■ EXERCISE BRIEF ■
Reproduce the data from the line with "You are a computer-use agent. This" up to and including the line with "click(326, 275)", shifting each coordinate in the answers by adding 94 to it and leaving the pictures out.

■ LISTED ENTRIES ■
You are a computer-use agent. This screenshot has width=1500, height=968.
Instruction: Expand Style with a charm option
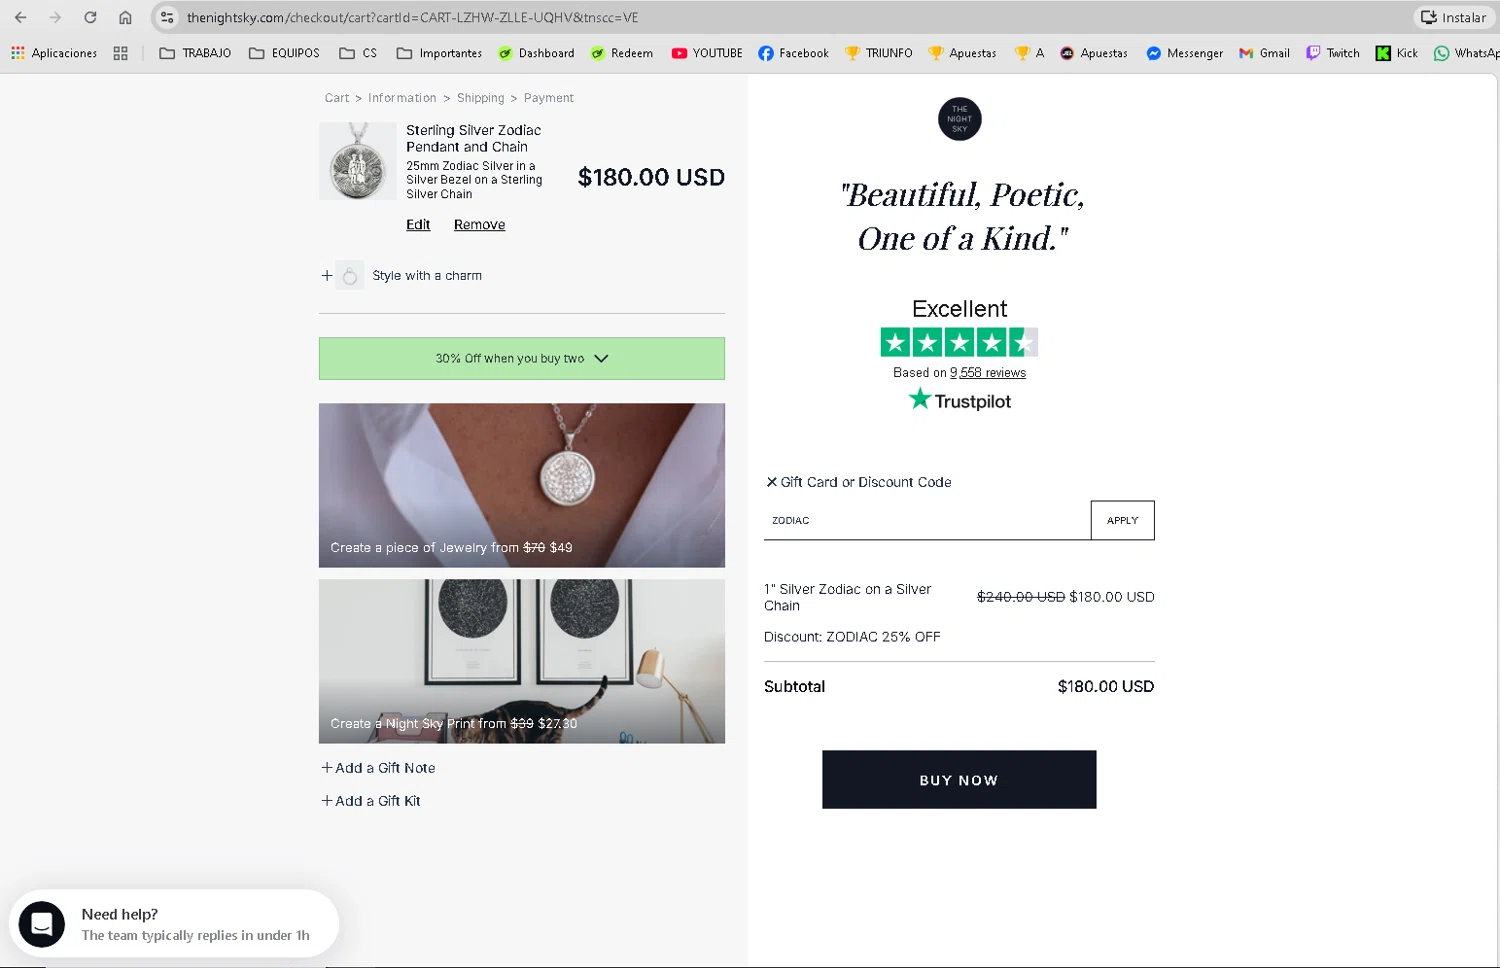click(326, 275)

--

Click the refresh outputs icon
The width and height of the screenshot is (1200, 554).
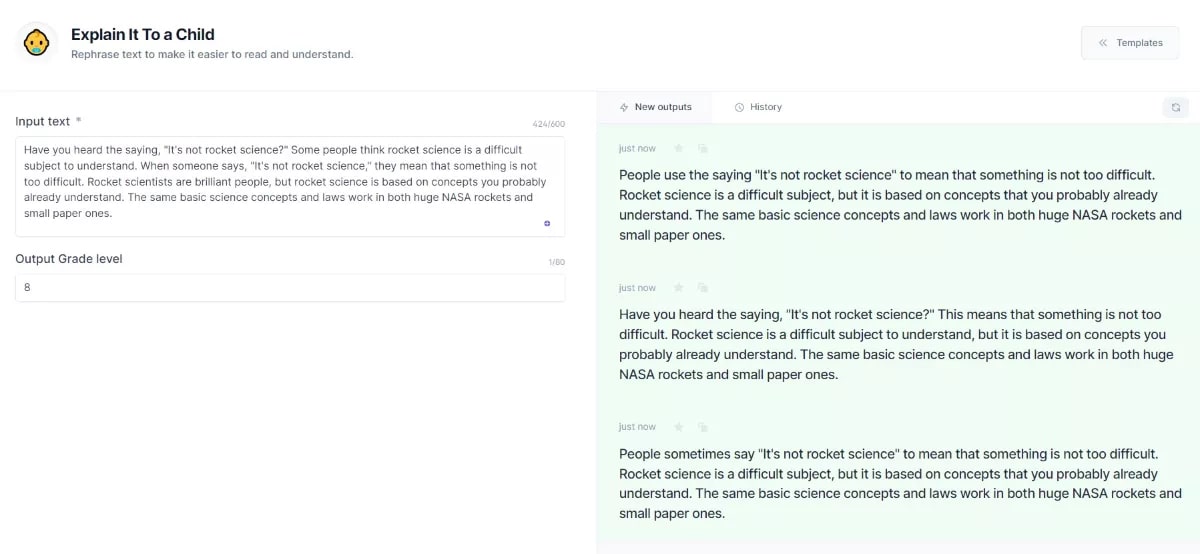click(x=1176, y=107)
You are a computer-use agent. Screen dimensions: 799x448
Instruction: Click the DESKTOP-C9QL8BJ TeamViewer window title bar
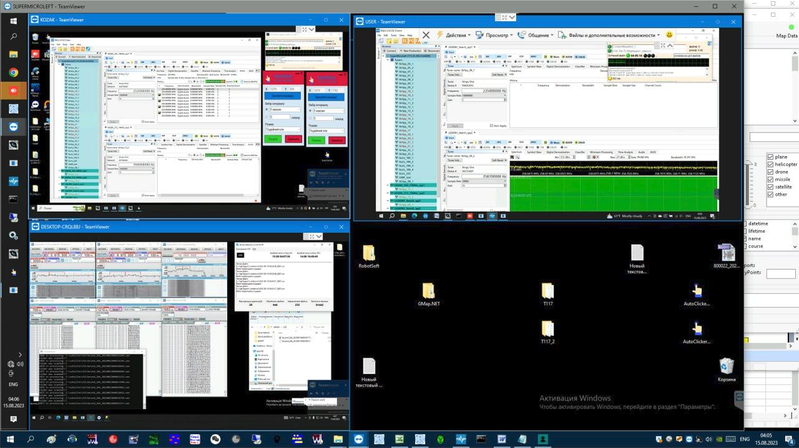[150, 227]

...

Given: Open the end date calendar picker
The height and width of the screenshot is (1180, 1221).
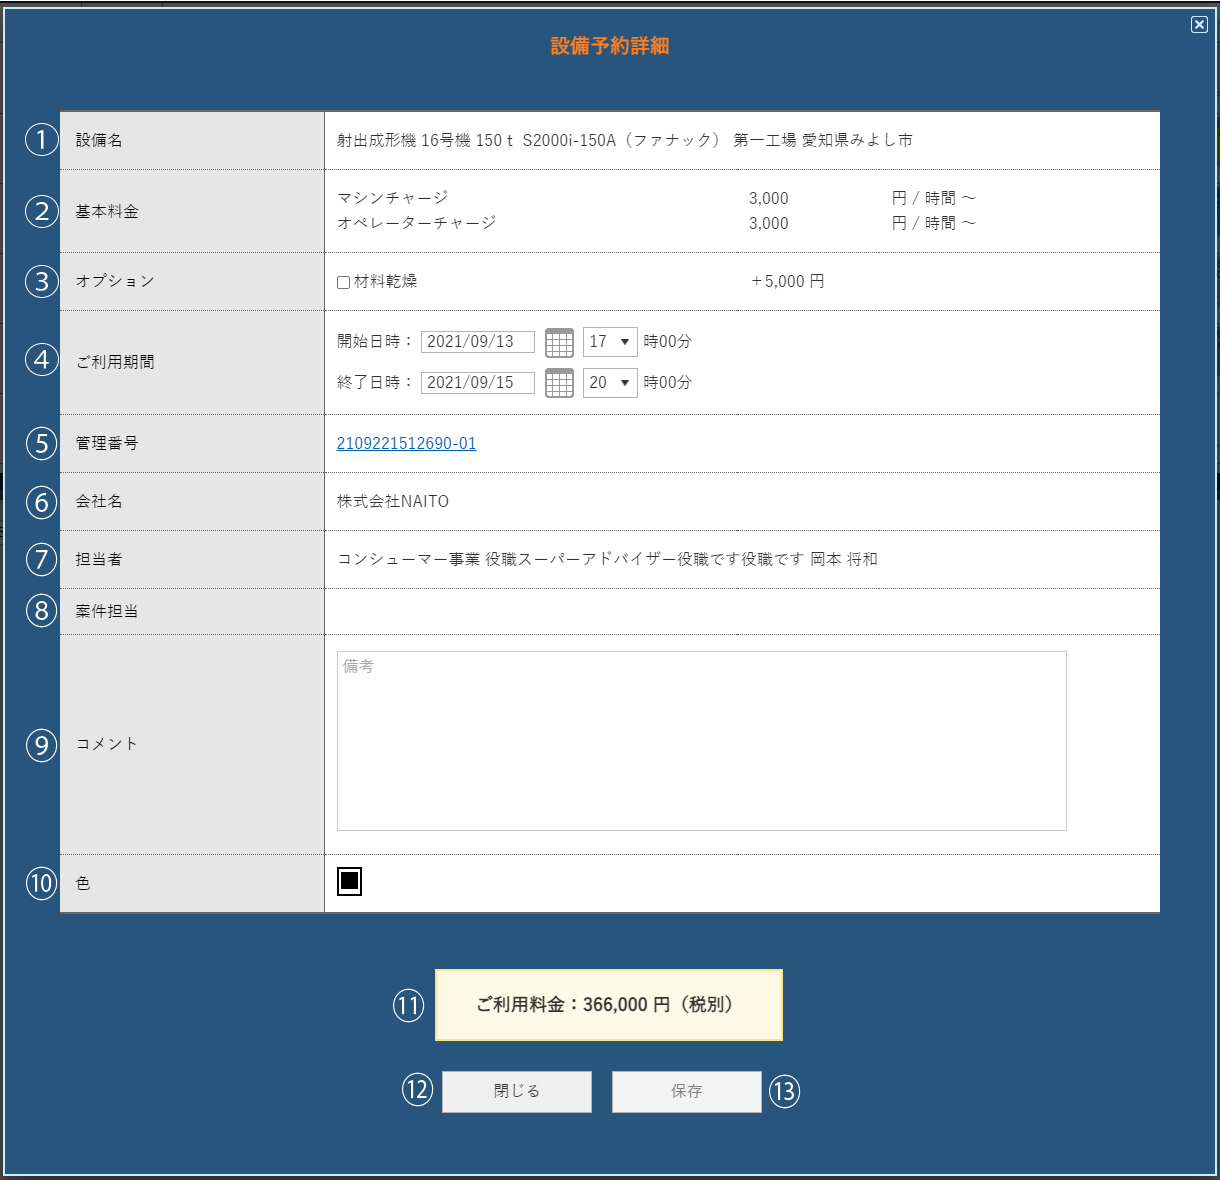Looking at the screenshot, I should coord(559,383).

■ WORKED ANSWER ■
You are a computer-use agent. This screenshot has width=1500, height=968.
Instruction: Expand Style with a charm option
click(420, 369)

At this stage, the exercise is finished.